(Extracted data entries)

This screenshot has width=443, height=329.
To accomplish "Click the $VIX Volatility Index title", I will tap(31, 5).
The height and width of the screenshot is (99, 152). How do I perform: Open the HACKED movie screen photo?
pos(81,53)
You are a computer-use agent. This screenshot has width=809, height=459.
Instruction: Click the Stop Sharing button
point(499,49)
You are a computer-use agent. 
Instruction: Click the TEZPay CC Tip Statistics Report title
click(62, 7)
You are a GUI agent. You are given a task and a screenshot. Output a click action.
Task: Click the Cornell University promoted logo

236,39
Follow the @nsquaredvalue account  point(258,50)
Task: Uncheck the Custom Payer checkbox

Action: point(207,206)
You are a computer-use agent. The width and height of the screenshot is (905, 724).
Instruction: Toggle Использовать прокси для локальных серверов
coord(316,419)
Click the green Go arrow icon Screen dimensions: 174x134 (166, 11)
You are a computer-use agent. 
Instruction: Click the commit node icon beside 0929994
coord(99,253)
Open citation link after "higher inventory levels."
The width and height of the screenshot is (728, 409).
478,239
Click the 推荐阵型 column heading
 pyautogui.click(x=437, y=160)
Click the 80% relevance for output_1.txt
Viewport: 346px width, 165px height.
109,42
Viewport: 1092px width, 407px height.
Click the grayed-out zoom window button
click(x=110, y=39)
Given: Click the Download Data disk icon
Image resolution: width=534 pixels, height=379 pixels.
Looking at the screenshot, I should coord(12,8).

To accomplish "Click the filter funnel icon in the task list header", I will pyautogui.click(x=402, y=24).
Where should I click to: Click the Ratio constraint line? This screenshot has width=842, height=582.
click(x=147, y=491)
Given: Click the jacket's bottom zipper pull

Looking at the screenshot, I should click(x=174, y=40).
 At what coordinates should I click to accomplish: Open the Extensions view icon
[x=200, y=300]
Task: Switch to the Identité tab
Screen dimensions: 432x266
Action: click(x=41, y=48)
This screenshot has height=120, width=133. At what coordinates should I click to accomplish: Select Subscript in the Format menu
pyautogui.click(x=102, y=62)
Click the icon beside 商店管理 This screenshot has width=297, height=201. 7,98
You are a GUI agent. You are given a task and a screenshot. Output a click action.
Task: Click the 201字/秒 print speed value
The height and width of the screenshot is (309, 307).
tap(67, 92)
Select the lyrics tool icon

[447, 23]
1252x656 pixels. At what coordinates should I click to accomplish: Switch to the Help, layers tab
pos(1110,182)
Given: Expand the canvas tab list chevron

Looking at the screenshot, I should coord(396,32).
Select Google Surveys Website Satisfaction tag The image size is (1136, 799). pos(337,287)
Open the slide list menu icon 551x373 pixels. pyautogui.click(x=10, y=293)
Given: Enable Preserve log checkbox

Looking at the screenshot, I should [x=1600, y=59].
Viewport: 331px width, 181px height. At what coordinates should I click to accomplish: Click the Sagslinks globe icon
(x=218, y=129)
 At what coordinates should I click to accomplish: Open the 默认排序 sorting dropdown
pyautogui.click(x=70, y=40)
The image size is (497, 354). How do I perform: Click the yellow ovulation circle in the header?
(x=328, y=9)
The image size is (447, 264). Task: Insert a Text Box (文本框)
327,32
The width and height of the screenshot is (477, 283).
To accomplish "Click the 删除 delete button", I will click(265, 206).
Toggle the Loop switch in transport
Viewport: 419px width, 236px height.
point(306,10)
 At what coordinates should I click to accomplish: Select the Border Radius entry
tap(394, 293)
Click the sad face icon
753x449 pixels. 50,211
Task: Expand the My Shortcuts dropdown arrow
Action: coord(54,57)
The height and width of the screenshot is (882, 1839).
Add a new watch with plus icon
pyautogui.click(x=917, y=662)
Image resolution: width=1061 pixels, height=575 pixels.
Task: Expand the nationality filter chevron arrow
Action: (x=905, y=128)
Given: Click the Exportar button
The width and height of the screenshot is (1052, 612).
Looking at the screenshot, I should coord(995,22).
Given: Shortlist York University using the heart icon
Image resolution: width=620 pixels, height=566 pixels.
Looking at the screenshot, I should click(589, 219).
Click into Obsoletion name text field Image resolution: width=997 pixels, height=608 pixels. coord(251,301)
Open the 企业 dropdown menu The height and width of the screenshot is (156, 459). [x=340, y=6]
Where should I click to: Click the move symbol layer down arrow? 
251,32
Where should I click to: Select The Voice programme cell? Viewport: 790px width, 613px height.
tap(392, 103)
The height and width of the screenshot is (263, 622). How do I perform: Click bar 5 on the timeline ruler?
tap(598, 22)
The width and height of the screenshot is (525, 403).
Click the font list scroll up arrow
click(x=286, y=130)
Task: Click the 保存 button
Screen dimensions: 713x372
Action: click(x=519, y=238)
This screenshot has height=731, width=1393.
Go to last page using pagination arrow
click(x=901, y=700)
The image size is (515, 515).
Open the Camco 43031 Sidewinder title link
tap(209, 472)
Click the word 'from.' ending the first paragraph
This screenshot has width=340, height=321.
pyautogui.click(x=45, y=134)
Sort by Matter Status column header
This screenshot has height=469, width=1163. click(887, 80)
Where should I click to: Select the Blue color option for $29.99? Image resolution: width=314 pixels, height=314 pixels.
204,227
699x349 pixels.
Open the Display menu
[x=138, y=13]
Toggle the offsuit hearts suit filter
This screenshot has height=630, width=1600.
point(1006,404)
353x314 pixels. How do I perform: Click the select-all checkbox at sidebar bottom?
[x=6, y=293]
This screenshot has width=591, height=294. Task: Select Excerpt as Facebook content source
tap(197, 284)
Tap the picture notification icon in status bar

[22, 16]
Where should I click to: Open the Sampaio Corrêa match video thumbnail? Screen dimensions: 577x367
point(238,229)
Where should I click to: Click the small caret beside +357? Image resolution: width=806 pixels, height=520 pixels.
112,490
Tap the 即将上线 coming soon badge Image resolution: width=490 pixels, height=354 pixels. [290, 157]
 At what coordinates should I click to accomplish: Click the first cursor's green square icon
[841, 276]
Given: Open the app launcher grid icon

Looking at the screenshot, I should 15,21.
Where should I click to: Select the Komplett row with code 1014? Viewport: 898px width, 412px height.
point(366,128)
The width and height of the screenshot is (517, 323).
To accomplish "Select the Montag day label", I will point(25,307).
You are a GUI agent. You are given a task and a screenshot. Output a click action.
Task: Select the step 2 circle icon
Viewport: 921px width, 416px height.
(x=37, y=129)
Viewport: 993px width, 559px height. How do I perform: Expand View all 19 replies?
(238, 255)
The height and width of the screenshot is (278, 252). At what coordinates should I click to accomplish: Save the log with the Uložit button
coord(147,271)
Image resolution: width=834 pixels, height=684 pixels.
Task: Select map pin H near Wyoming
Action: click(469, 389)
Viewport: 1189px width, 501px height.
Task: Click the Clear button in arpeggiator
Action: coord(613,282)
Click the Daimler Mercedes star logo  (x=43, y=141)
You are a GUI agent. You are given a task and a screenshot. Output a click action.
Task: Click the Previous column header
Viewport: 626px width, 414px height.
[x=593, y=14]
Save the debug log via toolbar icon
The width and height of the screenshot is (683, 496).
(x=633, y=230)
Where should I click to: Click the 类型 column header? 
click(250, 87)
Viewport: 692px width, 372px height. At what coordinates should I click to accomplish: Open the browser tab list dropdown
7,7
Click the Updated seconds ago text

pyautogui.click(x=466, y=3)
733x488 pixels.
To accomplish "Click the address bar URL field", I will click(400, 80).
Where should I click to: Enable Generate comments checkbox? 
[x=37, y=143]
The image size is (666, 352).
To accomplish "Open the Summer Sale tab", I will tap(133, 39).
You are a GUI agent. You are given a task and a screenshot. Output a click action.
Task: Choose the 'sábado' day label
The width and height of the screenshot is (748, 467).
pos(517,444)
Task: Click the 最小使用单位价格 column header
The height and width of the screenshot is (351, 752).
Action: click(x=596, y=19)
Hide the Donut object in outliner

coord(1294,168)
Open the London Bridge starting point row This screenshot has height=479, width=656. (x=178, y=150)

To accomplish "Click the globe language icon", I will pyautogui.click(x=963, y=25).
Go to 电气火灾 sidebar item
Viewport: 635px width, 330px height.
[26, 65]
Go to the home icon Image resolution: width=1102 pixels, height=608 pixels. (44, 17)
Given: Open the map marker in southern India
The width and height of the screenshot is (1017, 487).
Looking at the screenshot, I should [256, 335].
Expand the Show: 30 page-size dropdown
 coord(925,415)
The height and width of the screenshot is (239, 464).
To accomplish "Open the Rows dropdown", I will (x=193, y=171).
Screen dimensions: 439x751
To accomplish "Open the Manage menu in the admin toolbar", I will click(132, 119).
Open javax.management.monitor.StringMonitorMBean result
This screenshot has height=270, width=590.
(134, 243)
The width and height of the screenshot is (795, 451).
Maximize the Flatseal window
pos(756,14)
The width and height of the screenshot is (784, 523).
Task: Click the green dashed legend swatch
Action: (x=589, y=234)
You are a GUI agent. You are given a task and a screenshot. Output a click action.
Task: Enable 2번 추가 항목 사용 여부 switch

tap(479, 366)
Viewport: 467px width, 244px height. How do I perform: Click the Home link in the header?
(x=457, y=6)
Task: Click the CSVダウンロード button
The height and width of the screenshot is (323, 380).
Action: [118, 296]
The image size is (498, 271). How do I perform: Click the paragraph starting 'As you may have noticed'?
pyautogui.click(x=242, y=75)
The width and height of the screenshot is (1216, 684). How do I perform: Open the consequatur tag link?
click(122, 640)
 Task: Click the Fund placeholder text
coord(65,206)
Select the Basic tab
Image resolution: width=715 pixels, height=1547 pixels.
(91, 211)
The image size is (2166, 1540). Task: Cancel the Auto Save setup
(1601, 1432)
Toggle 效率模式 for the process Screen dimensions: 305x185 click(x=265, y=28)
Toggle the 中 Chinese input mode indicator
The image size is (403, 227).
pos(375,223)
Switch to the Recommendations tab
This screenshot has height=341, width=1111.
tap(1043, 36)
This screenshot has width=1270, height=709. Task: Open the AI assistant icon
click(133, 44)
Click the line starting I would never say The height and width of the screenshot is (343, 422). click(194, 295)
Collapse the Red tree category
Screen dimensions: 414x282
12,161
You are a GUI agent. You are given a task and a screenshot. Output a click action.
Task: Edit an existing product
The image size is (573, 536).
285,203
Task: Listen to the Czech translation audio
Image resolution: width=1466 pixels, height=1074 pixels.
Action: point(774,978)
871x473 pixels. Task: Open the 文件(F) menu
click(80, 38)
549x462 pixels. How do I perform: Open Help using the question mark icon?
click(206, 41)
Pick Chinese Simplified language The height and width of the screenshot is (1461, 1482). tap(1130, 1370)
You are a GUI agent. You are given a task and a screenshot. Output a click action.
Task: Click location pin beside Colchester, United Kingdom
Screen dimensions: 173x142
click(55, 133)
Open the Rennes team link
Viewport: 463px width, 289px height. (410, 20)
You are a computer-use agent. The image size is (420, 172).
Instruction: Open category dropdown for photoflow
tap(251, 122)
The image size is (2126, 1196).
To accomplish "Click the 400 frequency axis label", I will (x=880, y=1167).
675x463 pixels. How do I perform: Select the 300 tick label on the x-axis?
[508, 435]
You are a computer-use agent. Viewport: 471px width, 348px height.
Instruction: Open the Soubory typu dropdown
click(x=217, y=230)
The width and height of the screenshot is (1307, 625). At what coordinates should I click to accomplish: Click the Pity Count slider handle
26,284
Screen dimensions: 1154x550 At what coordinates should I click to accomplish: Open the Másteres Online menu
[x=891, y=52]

§ **Task brief**
Can you rewrite every line above, from the line containing "The width and height of the screenshot is (1307, 625)." through the end of the items (both included), in full, offsetting each coordinate in the answers by 32?

§ **Written answer**
The width and height of the screenshot is (1307, 625). At what coordinates should I click to accomplish: Click the Pity Count slider handle
58,316
Screen dimensions: 1154x550 At what coordinates should I click to accomplish: Open the Másteres Online menu
[x=923, y=84]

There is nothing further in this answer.